## Extracted information
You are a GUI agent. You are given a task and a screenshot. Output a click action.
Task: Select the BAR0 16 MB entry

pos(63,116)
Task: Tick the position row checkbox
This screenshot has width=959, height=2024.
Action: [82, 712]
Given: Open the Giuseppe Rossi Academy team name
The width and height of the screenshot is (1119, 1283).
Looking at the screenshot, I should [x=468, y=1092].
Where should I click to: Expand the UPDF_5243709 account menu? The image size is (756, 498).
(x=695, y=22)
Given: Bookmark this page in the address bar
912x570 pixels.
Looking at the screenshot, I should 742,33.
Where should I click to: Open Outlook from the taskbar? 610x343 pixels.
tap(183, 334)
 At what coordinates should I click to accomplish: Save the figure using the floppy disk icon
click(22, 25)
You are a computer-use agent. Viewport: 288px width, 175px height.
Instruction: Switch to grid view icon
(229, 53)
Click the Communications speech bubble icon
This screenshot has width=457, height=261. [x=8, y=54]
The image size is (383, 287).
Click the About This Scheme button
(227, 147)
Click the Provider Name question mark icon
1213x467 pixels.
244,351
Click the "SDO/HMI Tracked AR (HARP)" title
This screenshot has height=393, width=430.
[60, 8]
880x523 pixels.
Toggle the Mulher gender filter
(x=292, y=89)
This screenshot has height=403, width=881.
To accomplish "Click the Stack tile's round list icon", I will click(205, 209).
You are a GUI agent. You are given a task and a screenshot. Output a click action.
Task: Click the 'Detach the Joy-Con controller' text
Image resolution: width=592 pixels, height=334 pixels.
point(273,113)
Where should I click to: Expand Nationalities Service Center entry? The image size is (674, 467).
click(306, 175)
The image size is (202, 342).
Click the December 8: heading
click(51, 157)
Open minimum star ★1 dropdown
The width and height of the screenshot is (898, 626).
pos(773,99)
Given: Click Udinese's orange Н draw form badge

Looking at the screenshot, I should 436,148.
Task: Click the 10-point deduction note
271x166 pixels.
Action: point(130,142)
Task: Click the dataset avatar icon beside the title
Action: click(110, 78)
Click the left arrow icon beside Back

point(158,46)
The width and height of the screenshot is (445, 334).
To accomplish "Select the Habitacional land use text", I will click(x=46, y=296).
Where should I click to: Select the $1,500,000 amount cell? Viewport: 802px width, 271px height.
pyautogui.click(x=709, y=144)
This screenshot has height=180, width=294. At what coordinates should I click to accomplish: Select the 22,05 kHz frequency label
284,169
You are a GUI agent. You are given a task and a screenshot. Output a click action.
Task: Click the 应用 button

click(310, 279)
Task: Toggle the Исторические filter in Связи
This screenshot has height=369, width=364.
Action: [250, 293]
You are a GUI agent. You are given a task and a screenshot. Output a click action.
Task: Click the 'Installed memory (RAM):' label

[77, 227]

## About this task
Among the lines of these entries, find those that contain "will". Give their number and nothing else.

## Output of the exercise
2